Azimuthal Angle Correlations for Higgs Boson plus Multi-Jet Events
Jeppe R. Andersen, Ken Arnold, Dieter Zeppenfeld
TL;DR
The paper develops a CP-sensitive observable for Higgs boson production in association with multiple jets by exploiting insights from the Multi-Regge Kinematics limit. It redefines the azimuthal angle as the angle between summed jet momenta on opposite sides of the Higgs (q_a and q_b) and optimizes cuts (notably y_sep) to enhance the correlation while preserving cross sections. Through fixed-order (hjj, hjjj), parton-shower, and all-order MRK-based analyses, it demonstrates that the observable remains remarkably stable against higher-order corrections and that all-order resummation reproduces the CP signal where parton showers can fail. These results support robust CP-structure extraction in Higgs+multi-jet events at the LHC, informing both analysis strategies and theoretical modeling.
Abstract
At lowest order in perturbation theory, the scattering matrix element for Higgs boson production in association with dijets displays a strong correlation in the azimuthal angle between the dijets, induced by the CP-properties of the Higgs Boson coupling. However, the phase space cuts necessary for a clean extraction of the CP-properties simultaneously induce large corrections from emissions of hard radiation and thus formation of extra jets.
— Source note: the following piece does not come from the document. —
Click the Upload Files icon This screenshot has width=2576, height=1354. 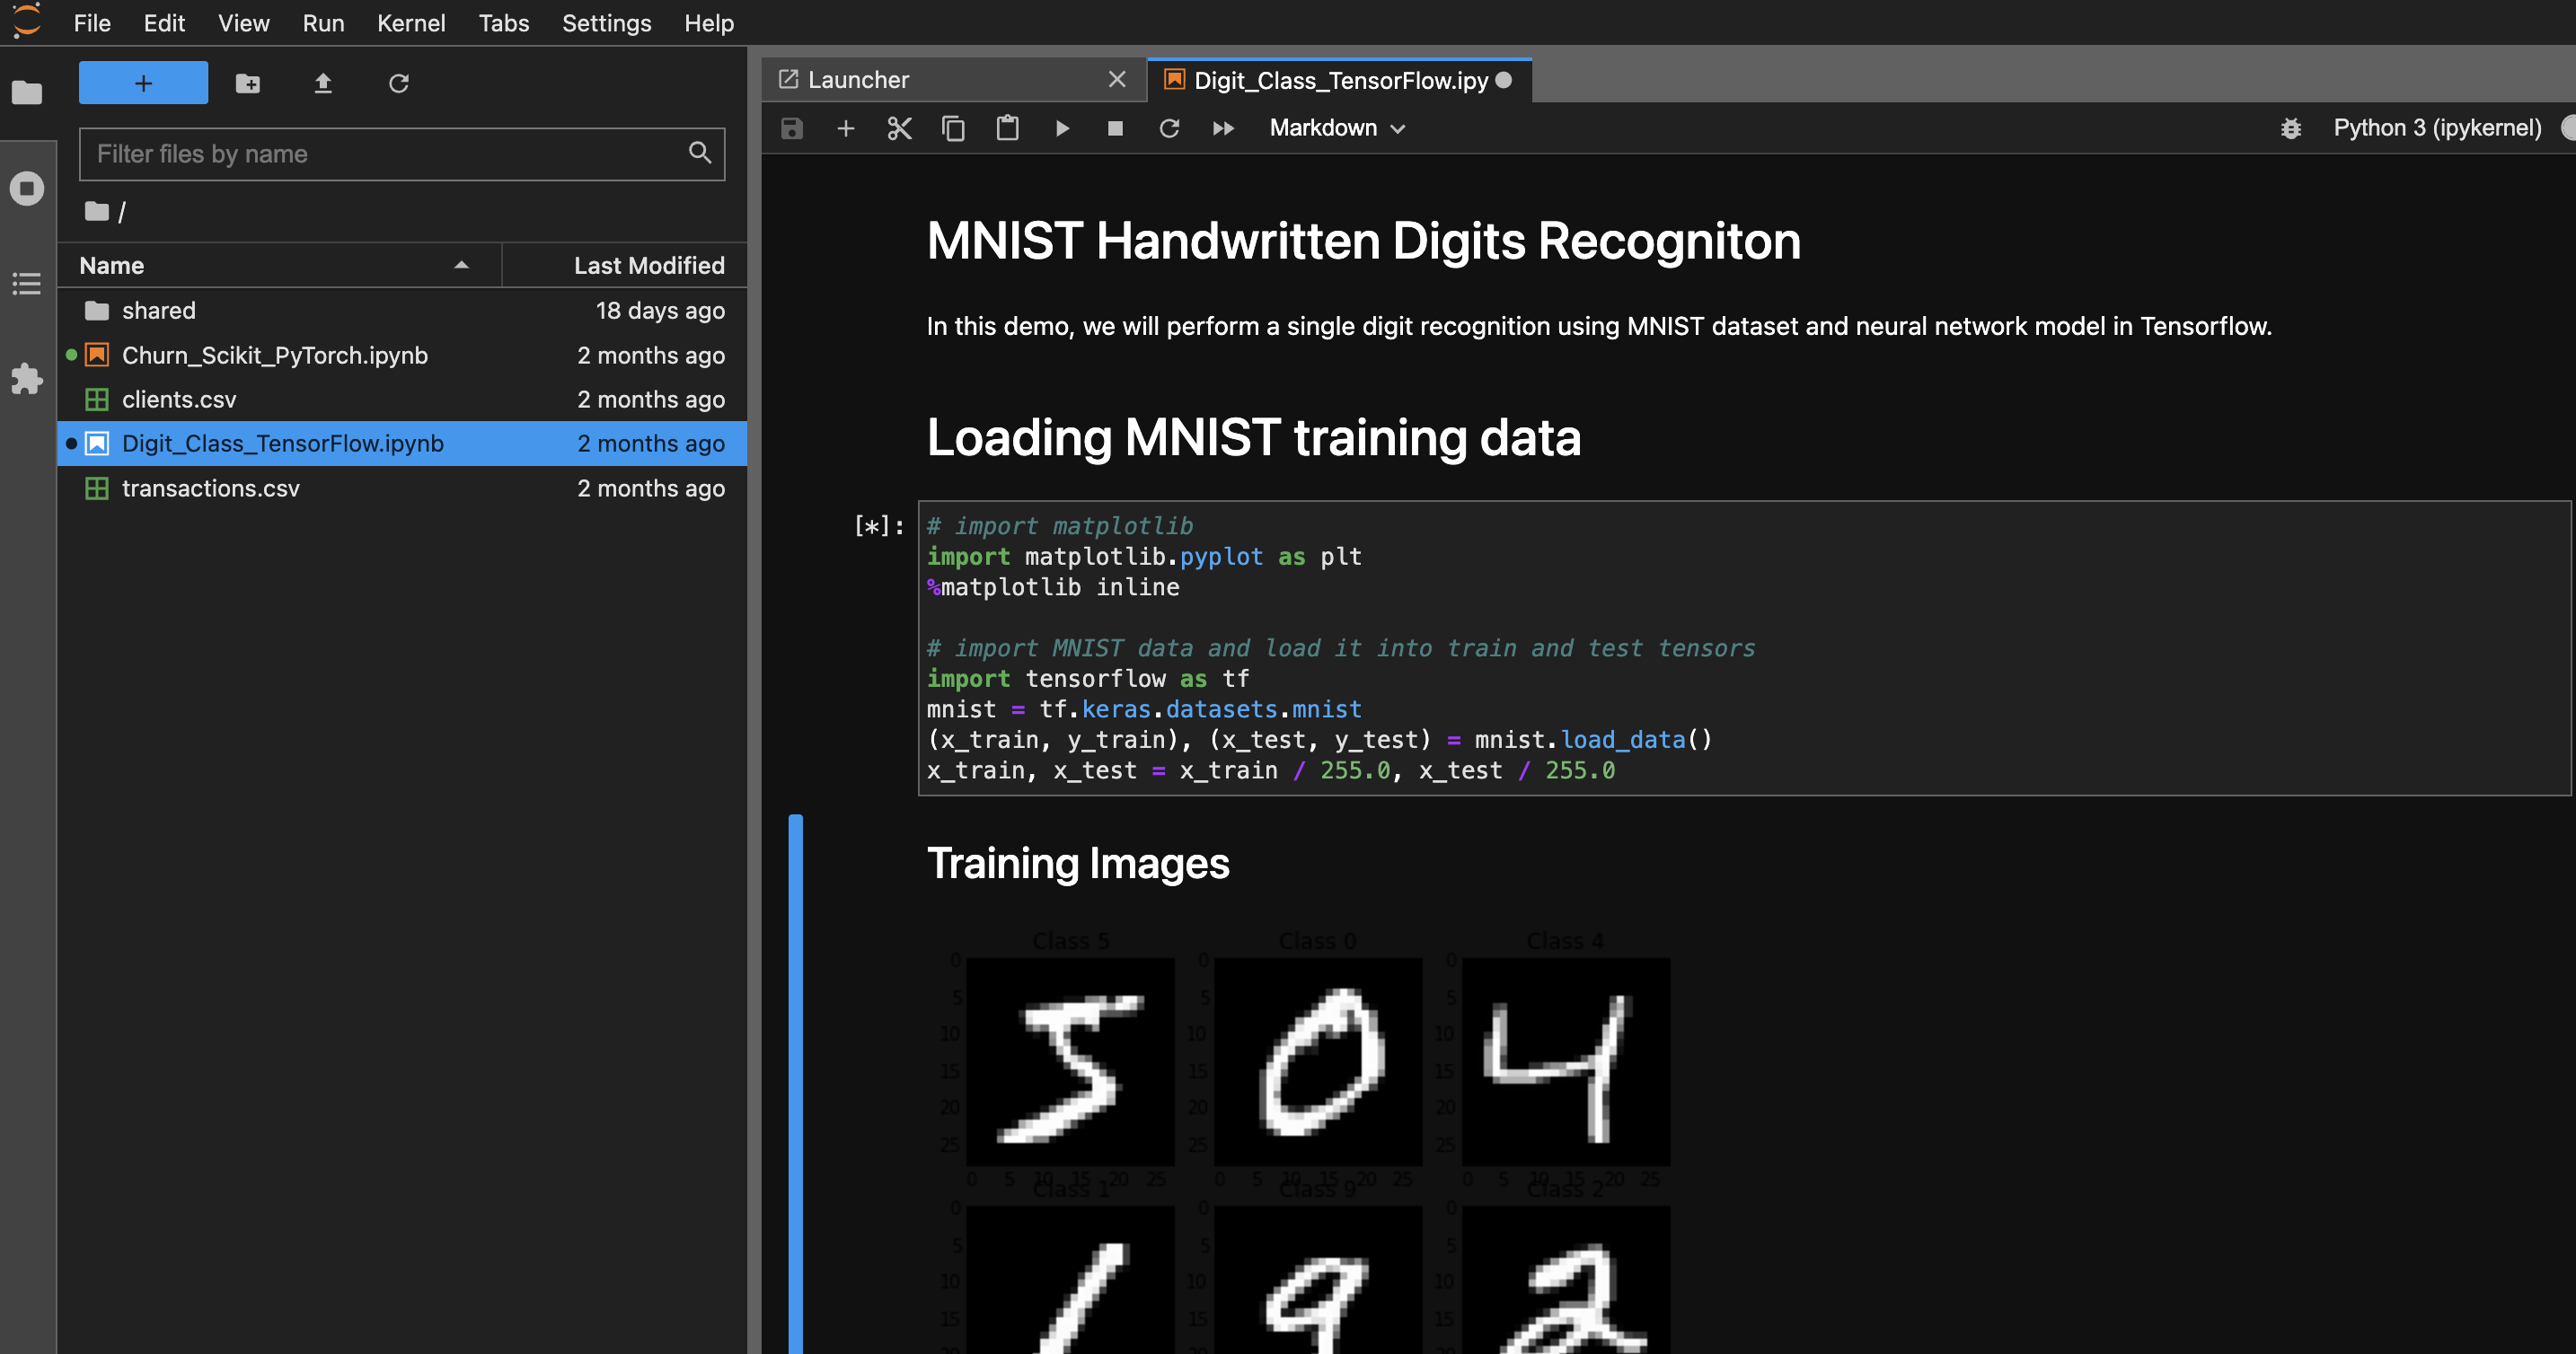[322, 83]
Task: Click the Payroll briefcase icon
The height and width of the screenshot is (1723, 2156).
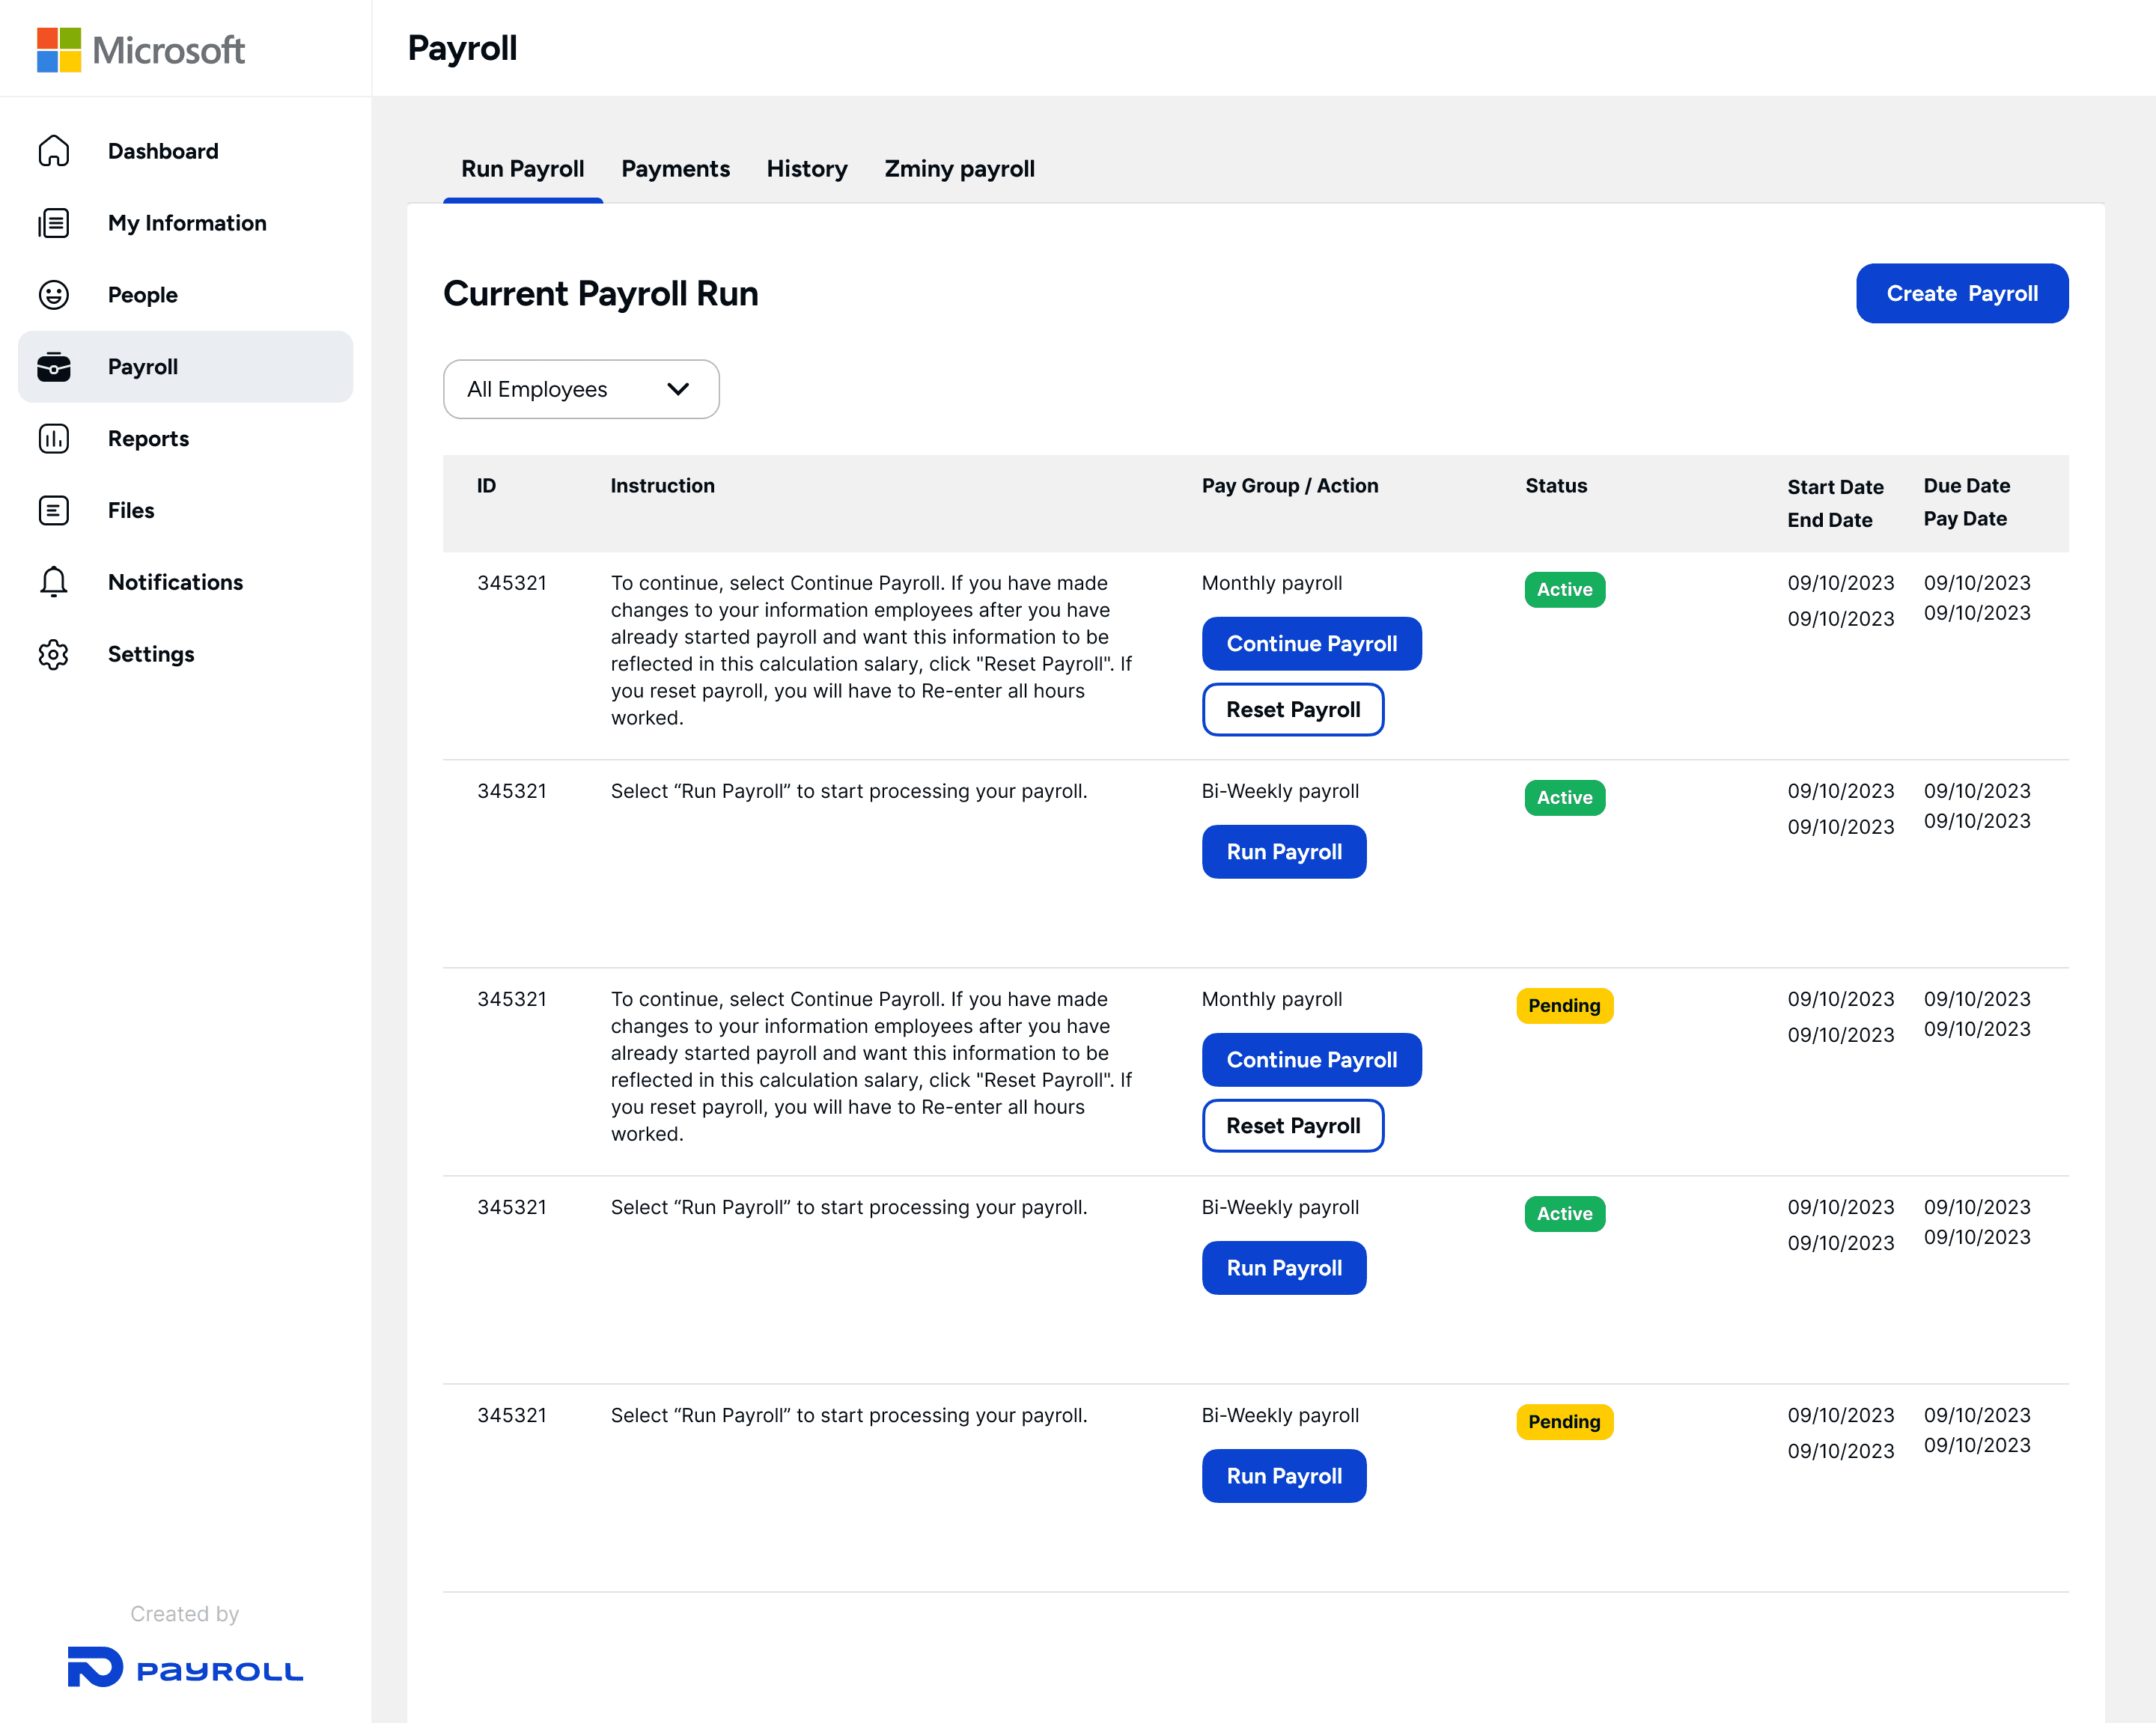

The current study concerns the generalization of CP-studies using the azimuthal angle between dijets beyond tree-level and to events with more than just two jets. By analyzing the High Energy Limit of hard scattering matrix elements we arrive at a set of cuts optimized to enhance the correlation, while maintaining a large cross section, and an observable, which is very stable against higher order corrections. We contrast the description of Higgs boson production in association with jets at different levels: for tree-level hjj and hjjj matrix elements, for hjj matrix elements plus parton shower, and in a recent all-order framework, which converges to the full, all-order perturbative result in the limit of large invariant mass between all produced particles.